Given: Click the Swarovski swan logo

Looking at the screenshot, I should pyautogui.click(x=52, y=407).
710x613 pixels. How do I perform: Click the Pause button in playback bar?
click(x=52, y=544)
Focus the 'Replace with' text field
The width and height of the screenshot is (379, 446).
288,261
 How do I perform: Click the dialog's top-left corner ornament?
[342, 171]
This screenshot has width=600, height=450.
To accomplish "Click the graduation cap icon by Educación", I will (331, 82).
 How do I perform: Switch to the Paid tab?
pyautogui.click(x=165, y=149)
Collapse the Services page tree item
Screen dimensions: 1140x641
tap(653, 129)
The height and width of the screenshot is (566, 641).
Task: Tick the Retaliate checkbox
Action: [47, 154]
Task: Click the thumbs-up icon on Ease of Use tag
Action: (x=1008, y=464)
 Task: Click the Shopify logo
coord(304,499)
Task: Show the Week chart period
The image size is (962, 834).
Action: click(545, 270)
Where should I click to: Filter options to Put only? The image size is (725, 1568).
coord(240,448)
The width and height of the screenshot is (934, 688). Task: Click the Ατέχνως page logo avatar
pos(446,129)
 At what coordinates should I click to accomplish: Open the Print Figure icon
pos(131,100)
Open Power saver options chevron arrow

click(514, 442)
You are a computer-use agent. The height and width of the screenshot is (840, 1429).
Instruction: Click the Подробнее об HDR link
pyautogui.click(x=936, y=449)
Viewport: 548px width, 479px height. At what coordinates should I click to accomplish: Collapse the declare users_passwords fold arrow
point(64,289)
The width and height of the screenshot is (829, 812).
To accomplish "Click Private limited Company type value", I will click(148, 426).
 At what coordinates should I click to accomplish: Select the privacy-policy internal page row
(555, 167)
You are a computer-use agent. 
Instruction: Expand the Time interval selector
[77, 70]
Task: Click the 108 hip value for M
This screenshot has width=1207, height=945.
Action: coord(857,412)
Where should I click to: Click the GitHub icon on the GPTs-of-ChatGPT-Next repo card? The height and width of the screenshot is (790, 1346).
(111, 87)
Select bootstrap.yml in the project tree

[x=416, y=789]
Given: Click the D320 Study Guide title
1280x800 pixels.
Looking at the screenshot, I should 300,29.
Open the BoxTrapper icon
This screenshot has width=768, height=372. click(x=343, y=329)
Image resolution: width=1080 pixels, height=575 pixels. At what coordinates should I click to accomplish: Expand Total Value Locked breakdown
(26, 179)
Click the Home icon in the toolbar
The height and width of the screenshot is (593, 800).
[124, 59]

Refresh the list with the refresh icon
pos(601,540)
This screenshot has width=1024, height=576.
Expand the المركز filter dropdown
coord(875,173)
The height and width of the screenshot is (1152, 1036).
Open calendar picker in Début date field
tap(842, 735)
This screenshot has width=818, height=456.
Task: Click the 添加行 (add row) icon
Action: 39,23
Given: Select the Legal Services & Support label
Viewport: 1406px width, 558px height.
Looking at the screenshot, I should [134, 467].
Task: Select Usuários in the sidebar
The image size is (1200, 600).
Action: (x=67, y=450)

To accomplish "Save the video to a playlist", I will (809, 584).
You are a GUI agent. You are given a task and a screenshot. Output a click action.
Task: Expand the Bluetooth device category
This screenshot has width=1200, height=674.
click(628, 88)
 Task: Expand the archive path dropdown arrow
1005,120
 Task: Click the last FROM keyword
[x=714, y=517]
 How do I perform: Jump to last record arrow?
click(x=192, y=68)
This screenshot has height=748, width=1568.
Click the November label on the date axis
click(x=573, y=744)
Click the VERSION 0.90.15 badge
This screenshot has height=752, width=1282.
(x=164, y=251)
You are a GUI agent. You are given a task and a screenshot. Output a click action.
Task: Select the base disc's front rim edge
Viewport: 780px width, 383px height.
• • • •
- What the task requires: Restate all the material above, keeping each word as it is.

- Reply to the exercise:
Given: Click the Swarovski swan logo

Looking at the screenshot, I should pyautogui.click(x=52, y=407).
710x613 pixels. How do I perform: Click the Pause button in playback bar?
click(x=52, y=544)
Focus the 'Replace with' text field
The width and height of the screenshot is (379, 446).
288,261
 How do I perform: Click the dialog's top-left corner ornament?
[342, 171]
This screenshot has width=600, height=450.
To accomplish "Click the graduation cap icon by Educación", I will (331, 82).
 How do I perform: Switch to the Paid tab?
pyautogui.click(x=165, y=149)
Collapse the Services page tree item
Screen dimensions: 1140x641
tap(653, 129)
The height and width of the screenshot is (566, 641).
Task: Tick the Retaliate checkbox
Action: [47, 154]
Task: Click the thumbs-up icon on Ease of Use tag
Action: (x=1008, y=464)
 Task: Click the Shopify logo
coord(304,499)
Task: Show the Week chart period
The image size is (962, 834).
Action: click(545, 270)
Where should I click to: Filter options to Put only? The image size is (725, 1568).
coord(240,448)
The width and height of the screenshot is (934, 688). Task: Click the Ατέχνως page logo avatar
pos(446,129)
 At what coordinates should I click to accomplish: Open the Print Figure icon
pos(131,100)
Open Power saver options chevron arrow

click(514, 442)
You are a computer-use agent. The height and width of the screenshot is (840, 1429).
Instruction: Click the Подробнее об HDR link
pyautogui.click(x=936, y=449)
Viewport: 548px width, 479px height. At what coordinates should I click to accomplish: Collapse the declare users_passwords fold arrow
point(64,289)
The width and height of the screenshot is (829, 812).
To accomplish "Click Private limited Company type value", I will click(148, 426).
 At what coordinates should I click to accomplish: Select the privacy-policy internal page row
(555, 167)
You are a computer-use agent. 
Instruction: Expand the Time interval selector
[77, 70]
Task: Click the 108 hip value for M
This screenshot has width=1207, height=945.
Action: coord(857,412)
Where should I click to: Click the GitHub icon on the GPTs-of-ChatGPT-Next repo card? The height and width of the screenshot is (790, 1346).
(111, 87)
Select bootstrap.yml in the project tree

[x=416, y=789]
Given: Click the D320 Study Guide title
1280x800 pixels.
Looking at the screenshot, I should 300,29.
Open the BoxTrapper icon
This screenshot has width=768, height=372. click(x=343, y=329)
Image resolution: width=1080 pixels, height=575 pixels. At what coordinates should I click to accomplish: Expand Total Value Locked breakdown
(26, 179)
Click the Home icon in the toolbar
The height and width of the screenshot is (593, 800).
[124, 59]

Refresh the list with the refresh icon
pos(601,540)
This screenshot has width=1024, height=576.
Expand the المركز filter dropdown
coord(875,173)
The height and width of the screenshot is (1152, 1036).
Open calendar picker in Début date field
tap(842, 735)
This screenshot has width=818, height=456.
Task: Click the 添加行 (add row) icon
Action: 39,23
Given: Select the Legal Services & Support label
Viewport: 1406px width, 558px height.
Looking at the screenshot, I should [134, 467].
Task: Select Usuários in the sidebar
The image size is (1200, 600).
Action: (x=67, y=450)

To accomplish "Save the video to a playlist", I will (809, 584).
You are a GUI agent. You are given a task and a screenshot. Output a click action.
Task: Expand the Bluetooth device category
This screenshot has width=1200, height=674.
click(628, 88)
 Task: Expand the archive path dropdown arrow
1005,120
 Task: Click the last FROM keyword
[x=714, y=517]
 How do I perform: Jump to last record arrow?
click(x=192, y=68)
This screenshot has height=748, width=1568.
Click the November label on the date axis
click(x=573, y=744)
Click the VERSION 0.90.15 badge
This screenshot has height=752, width=1282.
(x=164, y=251)
You are a GUI agent. You are given a task and a screenshot. Output a click action.
Task: Select the base disc's front rim edge
Viewport: 780px width, 383px height.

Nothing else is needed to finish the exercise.